On Thu, Sep 9, 2010 at 10:21, S Barmeier wrote:
Dear ConTeXt users,
I am trying to write a document (grammar notes) in English and Japanese and so far have used XeTeX (for Unicode support) with tikZ (for graphics) quite successfully. However, I wish to convert to (Xe)ConTeXt in order to have more control over the page design.
At the moment I am stuck at trying to define English and Japanese fonts. In XeTeX I used
\usepackage[BoldFont]{xeCJK} \setCJKmainfont{IPAMincho} \setCJKsansfont{IPAGothic} \setCJKmonofont{KanjiStrokeOrders}
in order to set the three different Japanese fonts I am using.
I haven't found any documentation on how to implement something equivalent in ConTeXt and would be most grateful if someone could outline how I would best go about converting my XeTeX document to ConTeXt.
The package xeCJK has over 1000 lines of code. To implement exactly the same behaviour in XeConTeXt (or at least a subset of that with some basic plain XeTeX trickery) one would need to adapt its functionality for ConTeXt. If you would be willing to switch fonts manually, you could probably translate the document without any major problem. I didn't check the details, but I suspect that the package uses automatic switching mechanism for fonts between any latin character followed by a japanese one and vice versa.
P.S.: If you think I'm crazy for trying to mix XeTeX, ConTeXt and tikZ, please tell me now... =)

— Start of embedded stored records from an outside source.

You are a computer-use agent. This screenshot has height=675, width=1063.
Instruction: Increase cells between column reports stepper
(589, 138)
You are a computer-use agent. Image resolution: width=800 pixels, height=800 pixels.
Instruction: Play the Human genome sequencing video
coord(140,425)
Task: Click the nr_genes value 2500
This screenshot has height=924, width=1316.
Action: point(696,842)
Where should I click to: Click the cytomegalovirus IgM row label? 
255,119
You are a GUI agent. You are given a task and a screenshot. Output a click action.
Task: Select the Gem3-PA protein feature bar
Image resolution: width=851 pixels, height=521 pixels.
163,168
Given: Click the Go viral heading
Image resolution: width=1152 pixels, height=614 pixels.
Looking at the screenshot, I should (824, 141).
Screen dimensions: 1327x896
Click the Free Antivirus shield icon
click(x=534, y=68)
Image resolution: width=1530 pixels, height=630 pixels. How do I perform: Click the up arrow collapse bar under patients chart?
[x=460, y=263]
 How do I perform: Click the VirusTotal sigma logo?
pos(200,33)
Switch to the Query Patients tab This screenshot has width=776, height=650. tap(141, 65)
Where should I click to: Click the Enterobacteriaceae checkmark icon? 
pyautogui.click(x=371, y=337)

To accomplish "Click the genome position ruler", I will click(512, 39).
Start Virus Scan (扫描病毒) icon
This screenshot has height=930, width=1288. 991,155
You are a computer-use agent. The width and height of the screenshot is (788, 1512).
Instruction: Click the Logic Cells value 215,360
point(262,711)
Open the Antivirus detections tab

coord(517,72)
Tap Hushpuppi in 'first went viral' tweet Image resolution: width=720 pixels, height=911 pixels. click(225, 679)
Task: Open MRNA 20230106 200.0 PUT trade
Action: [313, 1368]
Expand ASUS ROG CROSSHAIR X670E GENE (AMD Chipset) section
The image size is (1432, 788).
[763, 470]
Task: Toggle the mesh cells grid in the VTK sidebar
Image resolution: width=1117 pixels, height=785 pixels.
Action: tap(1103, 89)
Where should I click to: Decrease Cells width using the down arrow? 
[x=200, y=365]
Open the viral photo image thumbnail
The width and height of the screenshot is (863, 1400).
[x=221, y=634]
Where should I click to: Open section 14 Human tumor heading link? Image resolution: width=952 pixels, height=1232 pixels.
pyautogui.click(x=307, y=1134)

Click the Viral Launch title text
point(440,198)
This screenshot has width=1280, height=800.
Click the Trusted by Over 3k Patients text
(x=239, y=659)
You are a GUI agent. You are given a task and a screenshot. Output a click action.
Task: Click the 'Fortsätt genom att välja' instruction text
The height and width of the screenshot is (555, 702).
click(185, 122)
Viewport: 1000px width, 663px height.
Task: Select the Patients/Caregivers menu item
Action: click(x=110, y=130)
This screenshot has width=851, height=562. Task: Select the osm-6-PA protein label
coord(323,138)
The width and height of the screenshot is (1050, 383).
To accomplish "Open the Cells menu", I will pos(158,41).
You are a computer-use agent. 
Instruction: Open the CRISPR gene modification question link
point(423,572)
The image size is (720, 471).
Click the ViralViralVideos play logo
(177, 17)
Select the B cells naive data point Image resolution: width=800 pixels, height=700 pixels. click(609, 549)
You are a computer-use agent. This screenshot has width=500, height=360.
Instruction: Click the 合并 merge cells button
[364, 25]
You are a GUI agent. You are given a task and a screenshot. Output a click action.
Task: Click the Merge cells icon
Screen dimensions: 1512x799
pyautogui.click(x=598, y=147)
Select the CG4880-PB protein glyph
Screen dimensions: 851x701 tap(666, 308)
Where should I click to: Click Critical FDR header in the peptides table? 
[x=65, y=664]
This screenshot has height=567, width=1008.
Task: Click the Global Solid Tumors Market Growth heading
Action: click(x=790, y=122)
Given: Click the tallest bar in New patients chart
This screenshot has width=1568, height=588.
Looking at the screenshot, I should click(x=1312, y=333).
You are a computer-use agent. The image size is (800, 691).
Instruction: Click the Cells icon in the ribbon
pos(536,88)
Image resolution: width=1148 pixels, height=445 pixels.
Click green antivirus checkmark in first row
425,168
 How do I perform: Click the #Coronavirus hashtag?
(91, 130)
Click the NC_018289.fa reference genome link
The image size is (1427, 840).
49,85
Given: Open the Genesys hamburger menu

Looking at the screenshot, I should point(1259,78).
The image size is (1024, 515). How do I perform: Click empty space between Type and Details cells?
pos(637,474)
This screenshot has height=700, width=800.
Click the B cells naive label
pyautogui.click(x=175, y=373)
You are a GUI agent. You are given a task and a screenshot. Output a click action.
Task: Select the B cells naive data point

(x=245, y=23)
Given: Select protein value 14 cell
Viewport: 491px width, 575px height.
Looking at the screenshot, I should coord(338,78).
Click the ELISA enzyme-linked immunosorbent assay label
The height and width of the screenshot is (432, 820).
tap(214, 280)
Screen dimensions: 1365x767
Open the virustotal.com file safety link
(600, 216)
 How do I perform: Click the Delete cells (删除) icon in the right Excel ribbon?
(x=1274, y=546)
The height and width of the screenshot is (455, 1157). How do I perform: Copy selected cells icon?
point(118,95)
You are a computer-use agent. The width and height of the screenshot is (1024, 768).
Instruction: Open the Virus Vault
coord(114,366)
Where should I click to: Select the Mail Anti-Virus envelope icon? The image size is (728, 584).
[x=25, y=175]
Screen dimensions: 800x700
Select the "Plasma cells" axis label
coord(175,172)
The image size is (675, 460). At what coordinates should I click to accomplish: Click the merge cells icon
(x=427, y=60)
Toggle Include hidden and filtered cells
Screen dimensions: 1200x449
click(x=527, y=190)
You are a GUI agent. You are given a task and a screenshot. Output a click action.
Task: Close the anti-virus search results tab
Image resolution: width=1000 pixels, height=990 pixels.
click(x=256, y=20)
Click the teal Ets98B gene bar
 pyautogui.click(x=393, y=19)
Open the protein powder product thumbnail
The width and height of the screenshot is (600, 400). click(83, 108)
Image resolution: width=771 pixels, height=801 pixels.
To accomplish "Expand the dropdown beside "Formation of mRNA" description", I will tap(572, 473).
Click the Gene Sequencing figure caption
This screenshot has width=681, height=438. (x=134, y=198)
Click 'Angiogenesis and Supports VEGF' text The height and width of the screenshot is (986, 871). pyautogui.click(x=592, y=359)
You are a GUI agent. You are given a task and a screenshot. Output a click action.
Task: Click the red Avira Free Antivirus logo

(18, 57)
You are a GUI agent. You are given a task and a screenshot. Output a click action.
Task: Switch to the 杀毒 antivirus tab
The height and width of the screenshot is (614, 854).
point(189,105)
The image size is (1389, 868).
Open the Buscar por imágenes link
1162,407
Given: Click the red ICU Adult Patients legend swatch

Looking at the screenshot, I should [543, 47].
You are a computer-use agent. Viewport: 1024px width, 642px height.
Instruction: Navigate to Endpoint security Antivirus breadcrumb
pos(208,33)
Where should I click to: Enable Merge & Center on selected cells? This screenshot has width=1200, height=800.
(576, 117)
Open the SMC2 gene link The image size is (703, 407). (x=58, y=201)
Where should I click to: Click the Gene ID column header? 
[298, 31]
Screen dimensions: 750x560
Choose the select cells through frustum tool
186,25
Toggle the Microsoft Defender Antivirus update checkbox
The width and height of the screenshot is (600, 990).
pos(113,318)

No, nothing is crazy about that. It's just that Hans likes MKIV much more than ConTeXt.
Also, it feels like ConTeXt MkIV with LuaTeX would be the best choice (if the project were just already beyond the beta stage), but I don't really know an awful lot about that either. Any thoughts on how successfully I might be able to implement the above in LuaTeX would also be much appreciated.
You might get more support if you decide to use MKIV.
I have attached a page illustrating how I have been using XeTeX and tikZ.